-- INFORMATION GIVEN follows --
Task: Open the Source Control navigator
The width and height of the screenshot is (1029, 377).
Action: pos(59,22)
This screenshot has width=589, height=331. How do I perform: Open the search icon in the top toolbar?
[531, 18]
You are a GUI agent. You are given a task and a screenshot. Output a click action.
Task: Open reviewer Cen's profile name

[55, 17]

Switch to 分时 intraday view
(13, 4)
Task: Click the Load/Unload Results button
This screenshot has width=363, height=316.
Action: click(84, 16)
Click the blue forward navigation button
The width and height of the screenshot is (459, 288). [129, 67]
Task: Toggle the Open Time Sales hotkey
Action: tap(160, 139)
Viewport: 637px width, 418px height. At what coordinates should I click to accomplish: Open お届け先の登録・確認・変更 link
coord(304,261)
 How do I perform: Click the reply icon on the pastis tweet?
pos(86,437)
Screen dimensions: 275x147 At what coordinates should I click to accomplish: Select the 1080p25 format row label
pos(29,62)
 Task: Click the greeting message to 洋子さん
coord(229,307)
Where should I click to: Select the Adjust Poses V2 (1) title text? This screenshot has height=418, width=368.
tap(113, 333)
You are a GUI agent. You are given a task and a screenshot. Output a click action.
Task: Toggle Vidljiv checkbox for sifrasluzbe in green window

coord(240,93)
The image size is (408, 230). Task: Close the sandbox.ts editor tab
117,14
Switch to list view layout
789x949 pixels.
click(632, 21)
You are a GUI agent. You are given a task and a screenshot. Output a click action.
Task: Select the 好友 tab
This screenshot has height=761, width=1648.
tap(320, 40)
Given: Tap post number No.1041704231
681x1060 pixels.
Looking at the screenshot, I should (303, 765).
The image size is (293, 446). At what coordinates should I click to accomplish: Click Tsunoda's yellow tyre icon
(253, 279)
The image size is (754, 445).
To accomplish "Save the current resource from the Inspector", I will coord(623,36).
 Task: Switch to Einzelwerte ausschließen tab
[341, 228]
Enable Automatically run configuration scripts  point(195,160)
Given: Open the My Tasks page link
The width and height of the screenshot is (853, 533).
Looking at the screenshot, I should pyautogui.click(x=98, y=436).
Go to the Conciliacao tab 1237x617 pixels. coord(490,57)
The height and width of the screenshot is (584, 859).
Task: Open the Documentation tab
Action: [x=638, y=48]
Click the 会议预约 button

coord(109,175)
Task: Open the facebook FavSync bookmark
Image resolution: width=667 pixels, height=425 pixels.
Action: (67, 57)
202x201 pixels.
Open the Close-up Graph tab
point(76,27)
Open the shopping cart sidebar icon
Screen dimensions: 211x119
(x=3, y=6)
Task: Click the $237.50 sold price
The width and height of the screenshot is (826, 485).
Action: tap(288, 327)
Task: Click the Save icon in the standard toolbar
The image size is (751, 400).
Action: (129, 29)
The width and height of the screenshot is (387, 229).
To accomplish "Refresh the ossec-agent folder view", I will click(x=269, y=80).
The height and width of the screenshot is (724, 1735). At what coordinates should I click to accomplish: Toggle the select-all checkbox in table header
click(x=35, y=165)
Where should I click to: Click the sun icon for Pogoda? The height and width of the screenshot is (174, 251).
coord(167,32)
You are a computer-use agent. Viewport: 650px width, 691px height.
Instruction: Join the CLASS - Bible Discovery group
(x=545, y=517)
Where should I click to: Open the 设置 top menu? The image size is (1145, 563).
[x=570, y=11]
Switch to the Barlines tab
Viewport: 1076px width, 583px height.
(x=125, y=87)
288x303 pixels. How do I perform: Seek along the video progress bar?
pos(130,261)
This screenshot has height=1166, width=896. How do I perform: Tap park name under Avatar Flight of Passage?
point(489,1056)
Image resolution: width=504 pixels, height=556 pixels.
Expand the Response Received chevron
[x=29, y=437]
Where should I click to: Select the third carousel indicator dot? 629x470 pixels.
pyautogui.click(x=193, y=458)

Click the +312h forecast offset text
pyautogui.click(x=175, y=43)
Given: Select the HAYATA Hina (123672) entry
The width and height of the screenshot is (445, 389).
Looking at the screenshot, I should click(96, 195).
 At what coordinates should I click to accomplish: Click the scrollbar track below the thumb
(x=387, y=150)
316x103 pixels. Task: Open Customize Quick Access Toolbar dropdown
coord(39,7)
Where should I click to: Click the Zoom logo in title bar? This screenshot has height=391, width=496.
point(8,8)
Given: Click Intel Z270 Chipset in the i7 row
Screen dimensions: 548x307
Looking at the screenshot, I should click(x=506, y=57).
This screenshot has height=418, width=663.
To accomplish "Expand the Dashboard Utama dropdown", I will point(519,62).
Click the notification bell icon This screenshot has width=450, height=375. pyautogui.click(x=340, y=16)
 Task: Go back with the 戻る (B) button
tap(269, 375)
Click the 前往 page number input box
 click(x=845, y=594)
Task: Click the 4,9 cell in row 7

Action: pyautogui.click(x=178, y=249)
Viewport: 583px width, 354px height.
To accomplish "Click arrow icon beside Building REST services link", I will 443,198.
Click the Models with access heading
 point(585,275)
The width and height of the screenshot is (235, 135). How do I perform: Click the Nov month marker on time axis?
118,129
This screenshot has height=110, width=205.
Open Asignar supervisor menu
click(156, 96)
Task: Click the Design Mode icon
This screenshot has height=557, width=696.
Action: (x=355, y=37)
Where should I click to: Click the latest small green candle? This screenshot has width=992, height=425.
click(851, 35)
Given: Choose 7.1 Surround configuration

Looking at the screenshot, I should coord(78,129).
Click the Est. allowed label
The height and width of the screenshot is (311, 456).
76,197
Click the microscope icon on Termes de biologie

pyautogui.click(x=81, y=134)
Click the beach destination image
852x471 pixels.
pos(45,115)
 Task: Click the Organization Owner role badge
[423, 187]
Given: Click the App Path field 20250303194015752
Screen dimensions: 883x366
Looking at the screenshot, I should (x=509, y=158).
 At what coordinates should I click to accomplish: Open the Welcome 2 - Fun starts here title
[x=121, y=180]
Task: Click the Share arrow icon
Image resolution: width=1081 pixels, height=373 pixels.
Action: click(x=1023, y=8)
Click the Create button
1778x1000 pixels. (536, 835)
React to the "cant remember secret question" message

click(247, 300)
-- INFORMATION GIVEN concluded --
● **TASK REQUIREMENTS**: A faithful copy of the whole listing is needed.

● **EXERCISE ANSWER**:
Task: Open the Source Control navigator
The width and height of the screenshot is (1029, 377).
Action: pos(59,22)
This screenshot has width=589, height=331. How do I perform: Open the search icon in the top toolbar?
[531, 18]
You are a GUI agent. You are given a task and a screenshot. Output a click action.
Task: Open reviewer Cen's profile name

[55, 17]

Switch to 分时 intraday view
(13, 4)
Task: Click the Load/Unload Results button
This screenshot has width=363, height=316.
Action: click(84, 16)
Click the blue forward navigation button
The width and height of the screenshot is (459, 288). [129, 67]
Task: Toggle the Open Time Sales hotkey
Action: tap(160, 139)
Viewport: 637px width, 418px height. At what coordinates should I click to accomplish: Open お届け先の登録・確認・変更 link
coord(304,261)
 How do I perform: Click the reply icon on the pastis tweet?
pos(86,437)
Screen dimensions: 275x147 At what coordinates should I click to accomplish: Select the 1080p25 format row label
pos(29,62)
 Task: Click the greeting message to 洋子さん
coord(229,307)
Where should I click to: Select the Adjust Poses V2 (1) title text? This screenshot has height=418, width=368.
tap(113, 333)
You are a GUI agent. You are given a task and a screenshot. Output a click action.
Task: Toggle Vidljiv checkbox for sifrasluzbe in green window

coord(240,93)
The image size is (408, 230). Task: Close the sandbox.ts editor tab
117,14
Switch to list view layout
789x949 pixels.
click(632, 21)
You are a GUI agent. You are given a task and a screenshot. Output a click action.
Task: Select the 好友 tab
This screenshot has height=761, width=1648.
tap(320, 40)
Given: Tap post number No.1041704231
681x1060 pixels.
Looking at the screenshot, I should (303, 765).
The image size is (293, 446). At what coordinates should I click to accomplish: Click Tsunoda's yellow tyre icon
(253, 279)
The image size is (754, 445).
To accomplish "Save the current resource from the Inspector", I will coord(623,36).
 Task: Switch to Einzelwerte ausschließen tab
[341, 228]
Enable Automatically run configuration scripts  point(195,160)
Given: Open the My Tasks page link
The width and height of the screenshot is (853, 533).
Looking at the screenshot, I should pyautogui.click(x=98, y=436).
Go to the Conciliacao tab 1237x617 pixels. coord(490,57)
The height and width of the screenshot is (584, 859).
Task: Open the Documentation tab
Action: [x=638, y=48]
Click the 会议预约 button

coord(109,175)
Task: Open the facebook FavSync bookmark
Image resolution: width=667 pixels, height=425 pixels.
Action: (67, 57)
202x201 pixels.
Open the Close-up Graph tab
point(76,27)
Open the shopping cart sidebar icon
Screen dimensions: 211x119
(x=3, y=6)
Task: Click the $237.50 sold price
The width and height of the screenshot is (826, 485).
Action: tap(288, 327)
Task: Click the Save icon in the standard toolbar
The image size is (751, 400).
Action: (129, 29)
The width and height of the screenshot is (387, 229).
To accomplish "Refresh the ossec-agent folder view", I will click(x=269, y=80).
The height and width of the screenshot is (724, 1735). At what coordinates should I click to accomplish: Toggle the select-all checkbox in table header
click(x=35, y=165)
Where should I click to: Click the sun icon for Pogoda? The height and width of the screenshot is (174, 251).
coord(167,32)
You are a computer-use agent. Viewport: 650px width, 691px height.
Instruction: Join the CLASS - Bible Discovery group
(x=545, y=517)
Where should I click to: Open the 设置 top menu? The image size is (1145, 563).
[x=570, y=11]
Switch to the Barlines tab
Viewport: 1076px width, 583px height.
(x=125, y=87)
288x303 pixels. How do I perform: Seek along the video progress bar?
pos(130,261)
This screenshot has height=1166, width=896. How do I perform: Tap park name under Avatar Flight of Passage?
point(489,1056)
Image resolution: width=504 pixels, height=556 pixels.
Expand the Response Received chevron
[x=29, y=437]
Where should I click to: Select the third carousel indicator dot? 629x470 pixels.
pyautogui.click(x=193, y=458)

Click the +312h forecast offset text
pyautogui.click(x=175, y=43)
Given: Select the HAYATA Hina (123672) entry
The width and height of the screenshot is (445, 389).
Looking at the screenshot, I should click(96, 195).
 At what coordinates should I click to accomplish: Click the scrollbar track below the thumb
(x=387, y=150)
316x103 pixels. Task: Open Customize Quick Access Toolbar dropdown
coord(39,7)
Where should I click to: Click the Zoom logo in title bar? This screenshot has height=391, width=496.
point(8,8)
Given: Click Intel Z270 Chipset in the i7 row
Screen dimensions: 548x307
Looking at the screenshot, I should click(x=506, y=57).
This screenshot has height=418, width=663.
To accomplish "Expand the Dashboard Utama dropdown", I will point(519,62).
Click the notification bell icon This screenshot has width=450, height=375. pyautogui.click(x=340, y=16)
 Task: Go back with the 戻る (B) button
tap(269, 375)
Click the 前往 page number input box
 click(x=845, y=594)
Task: Click the 4,9 cell in row 7

Action: pyautogui.click(x=178, y=249)
Viewport: 583px width, 354px height.
To accomplish "Click arrow icon beside Building REST services link", I will 443,198.
Click the Models with access heading
 point(585,275)
The width and height of the screenshot is (235, 135). How do I perform: Click the Nov month marker on time axis?
118,129
This screenshot has height=110, width=205.
Open Asignar supervisor menu
click(156, 96)
Task: Click the Design Mode icon
This screenshot has height=557, width=696.
Action: (x=355, y=37)
Where should I click to: Click the latest small green candle? This screenshot has width=992, height=425.
click(851, 35)
Given: Choose 7.1 Surround configuration

Looking at the screenshot, I should coord(78,129).
Click the Est. allowed label
The height and width of the screenshot is (311, 456).
76,197
Click the microscope icon on Termes de biologie

pyautogui.click(x=81, y=134)
Click the beach destination image
852x471 pixels.
pos(45,115)
 Task: Click the Organization Owner role badge
[423, 187]
Given: Click the App Path field 20250303194015752
Screen dimensions: 883x366
Looking at the screenshot, I should (x=509, y=158).
 At what coordinates should I click to accomplish: Open the Welcome 2 - Fun starts here title
[x=121, y=180]
Task: Click the Share arrow icon
Image resolution: width=1081 pixels, height=373 pixels.
Action: click(x=1023, y=8)
Click the Create button
1778x1000 pixels. (536, 835)
React to the "cant remember secret question" message

click(247, 300)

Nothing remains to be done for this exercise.